Production d’énergie renouvelable par les collectivités territoriales et leurs groupements : fondement juridique de leur intervention

La production d’énergie renouvelable constitue, depuis plusieurs années, un domaine d’intervention majeur et stratégique pour l’ensemble des acteurs locaux impliqués dans la transition énergétique. En apportant leur soutien aux projets de production d’énergies renouvelable déployés sur leur territoire, que ce soit par le biais de mises à disposition foncières, par un soutien financier ou capitalistique, voire en étant à l’initiative de tels projets, les collectivités et leurs groupements marquent leur engagement fort en faveur des énergies renouvelables et participent à l’autonomie énergétique du territoire. Ils contribuent également par la même occasion à l’atteinte des objectifs de décarbonation de la production énergétique fixés par le législateur.

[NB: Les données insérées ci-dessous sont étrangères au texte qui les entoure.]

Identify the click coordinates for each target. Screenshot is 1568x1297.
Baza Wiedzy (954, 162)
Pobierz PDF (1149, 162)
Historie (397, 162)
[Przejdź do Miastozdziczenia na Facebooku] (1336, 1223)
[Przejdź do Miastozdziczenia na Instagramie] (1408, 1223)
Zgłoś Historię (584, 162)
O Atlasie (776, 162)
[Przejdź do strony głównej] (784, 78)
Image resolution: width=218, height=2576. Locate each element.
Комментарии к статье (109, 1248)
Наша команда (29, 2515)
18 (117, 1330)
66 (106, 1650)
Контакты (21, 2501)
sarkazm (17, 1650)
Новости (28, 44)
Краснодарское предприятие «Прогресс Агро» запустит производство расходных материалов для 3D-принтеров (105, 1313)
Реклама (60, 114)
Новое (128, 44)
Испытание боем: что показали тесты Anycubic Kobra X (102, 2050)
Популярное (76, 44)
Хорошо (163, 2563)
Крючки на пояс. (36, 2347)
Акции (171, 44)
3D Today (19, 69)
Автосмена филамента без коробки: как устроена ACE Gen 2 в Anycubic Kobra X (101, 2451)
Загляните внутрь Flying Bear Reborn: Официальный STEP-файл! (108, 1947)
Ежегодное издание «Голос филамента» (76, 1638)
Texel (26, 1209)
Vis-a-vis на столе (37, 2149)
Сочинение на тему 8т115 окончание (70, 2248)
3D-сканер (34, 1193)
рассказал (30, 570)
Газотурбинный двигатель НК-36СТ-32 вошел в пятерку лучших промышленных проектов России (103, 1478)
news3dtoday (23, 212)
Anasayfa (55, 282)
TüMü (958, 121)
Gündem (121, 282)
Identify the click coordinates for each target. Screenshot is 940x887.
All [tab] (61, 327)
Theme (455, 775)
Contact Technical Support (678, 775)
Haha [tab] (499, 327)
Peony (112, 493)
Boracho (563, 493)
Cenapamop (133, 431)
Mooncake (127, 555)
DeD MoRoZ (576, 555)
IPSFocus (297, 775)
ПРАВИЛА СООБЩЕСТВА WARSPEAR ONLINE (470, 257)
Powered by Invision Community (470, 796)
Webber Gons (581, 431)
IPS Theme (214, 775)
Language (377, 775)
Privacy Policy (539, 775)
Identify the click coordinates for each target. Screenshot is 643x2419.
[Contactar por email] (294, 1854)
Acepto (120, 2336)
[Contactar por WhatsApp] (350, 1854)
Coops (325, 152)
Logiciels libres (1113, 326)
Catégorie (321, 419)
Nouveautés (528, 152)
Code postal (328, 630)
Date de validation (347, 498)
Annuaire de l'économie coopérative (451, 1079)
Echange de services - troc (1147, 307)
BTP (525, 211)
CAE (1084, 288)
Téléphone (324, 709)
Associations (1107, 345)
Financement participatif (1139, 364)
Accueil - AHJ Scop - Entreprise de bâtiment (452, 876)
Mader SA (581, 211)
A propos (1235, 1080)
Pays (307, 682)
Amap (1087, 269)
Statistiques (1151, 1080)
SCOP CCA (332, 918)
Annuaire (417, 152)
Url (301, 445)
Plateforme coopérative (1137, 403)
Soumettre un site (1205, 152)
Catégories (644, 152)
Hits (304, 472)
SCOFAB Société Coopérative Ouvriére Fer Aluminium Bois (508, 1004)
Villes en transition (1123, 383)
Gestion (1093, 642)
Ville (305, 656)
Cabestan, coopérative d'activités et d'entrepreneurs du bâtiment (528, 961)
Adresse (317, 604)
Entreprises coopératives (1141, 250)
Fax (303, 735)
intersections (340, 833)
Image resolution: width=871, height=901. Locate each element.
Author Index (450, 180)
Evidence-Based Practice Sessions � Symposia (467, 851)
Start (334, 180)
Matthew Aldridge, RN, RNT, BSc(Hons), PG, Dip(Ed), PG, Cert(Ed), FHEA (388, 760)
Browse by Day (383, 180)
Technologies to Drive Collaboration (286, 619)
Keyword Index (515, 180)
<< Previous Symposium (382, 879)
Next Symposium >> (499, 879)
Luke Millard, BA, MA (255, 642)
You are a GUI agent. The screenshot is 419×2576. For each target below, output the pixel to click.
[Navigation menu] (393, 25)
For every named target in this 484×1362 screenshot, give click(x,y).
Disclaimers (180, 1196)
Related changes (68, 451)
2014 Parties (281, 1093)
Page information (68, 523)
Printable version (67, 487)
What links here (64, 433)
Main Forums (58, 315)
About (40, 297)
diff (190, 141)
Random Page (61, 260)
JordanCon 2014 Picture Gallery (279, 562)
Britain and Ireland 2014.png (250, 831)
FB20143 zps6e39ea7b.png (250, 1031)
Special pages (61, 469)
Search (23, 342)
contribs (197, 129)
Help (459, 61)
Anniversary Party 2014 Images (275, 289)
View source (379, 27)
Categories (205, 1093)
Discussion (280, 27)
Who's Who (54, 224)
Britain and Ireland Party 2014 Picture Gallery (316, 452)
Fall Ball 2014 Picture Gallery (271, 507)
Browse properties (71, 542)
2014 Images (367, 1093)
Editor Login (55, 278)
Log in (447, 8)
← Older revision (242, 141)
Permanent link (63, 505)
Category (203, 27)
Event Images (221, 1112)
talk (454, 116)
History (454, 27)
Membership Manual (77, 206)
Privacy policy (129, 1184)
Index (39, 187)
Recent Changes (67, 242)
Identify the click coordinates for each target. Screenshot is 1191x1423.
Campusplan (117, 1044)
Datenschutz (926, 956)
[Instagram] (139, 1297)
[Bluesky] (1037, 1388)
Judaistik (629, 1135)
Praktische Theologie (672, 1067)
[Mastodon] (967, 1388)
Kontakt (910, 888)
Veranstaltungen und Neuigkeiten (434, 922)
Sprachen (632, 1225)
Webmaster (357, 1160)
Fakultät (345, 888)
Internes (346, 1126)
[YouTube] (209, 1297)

Or, dans le contexte actuel de forte incitation des personnes publiques à investir le secteur des énergies renouvelables, la question du fondement juridique de leur intervention n’est toujours pas clairement réglée, générant de nombreuses interrogations des acteurs locaux et une incertitude juridique particulièrement inopportune. En effet, des prises de position récentes de l’Etat et du juge administratif mettent en lumière l’inadaptation du cadre juridique actuel (à tout le moins tel qu’il est interprété par ces derniers) à l’intervention des collectivités territoriales et de leurs groupements en matière de production d’énergie renouvelable.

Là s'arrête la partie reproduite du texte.